Reindeer are so closely associated with Santa Claus that many people assume they don’t really exist. Unlike Kris Kringle, reindeer are real and are indigenous to the Nordics, northern Russia and China, Canada and Alaska. Oh yes, and the Arctic – home of the North Pole.

Most people believe reindeer and caribou are the same animal but a genetic analysis published in Nature Climate Change shows they are different, but closely related. In the words of Don Moore, a wildlife biologist for the Smithsonian Conservation Biology Institute, reindeer are a “mostly-domesticated race of caribou.” Unfortunately their population is in severe decline – perhaps as much as 60%.

The myths surrounding reindeer obscure reality.

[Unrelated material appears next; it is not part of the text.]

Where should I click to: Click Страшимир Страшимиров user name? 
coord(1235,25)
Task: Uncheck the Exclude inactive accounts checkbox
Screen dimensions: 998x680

Reindeer can’t fly but they can swim up to six miles per hour. They partly owe their swimming skills to their coat. The hair that makes up a reindeer’s coat is hollow, trapping air, which provides insulation for warmth and buoyancy for swimming.

Rudolph’s shiny red nose was designed to guide Santa’s sleigh but it may not have been needed. Researchers at University College London discovered reindeer are the only mammals that see ultraviolet (UV) light. As the lead researcher said, “reindeer can not only see ultraviolet light but they can also make sense of the image to find food and stay safe. Humans and almost all other mammals could never do this.”

By convention, we leave cookies and milk for Santa. To give Santa the strength to make it around the world in one day, the milk should probably be from reindeer. Reindeer milk is 20% butterfat and 11% protein; in comparison, cow’s milk is only 4% fat and 3% protein.

Oh, and one more thing. Of the more than 45 species of deer, only female reindeer grow antlers. Since males shed their antlers in early Winter while females shed theirs in the Spring, the odds are Santa’s sleigh is powered by females.

Maybe Rudolph should have been called Rudelle.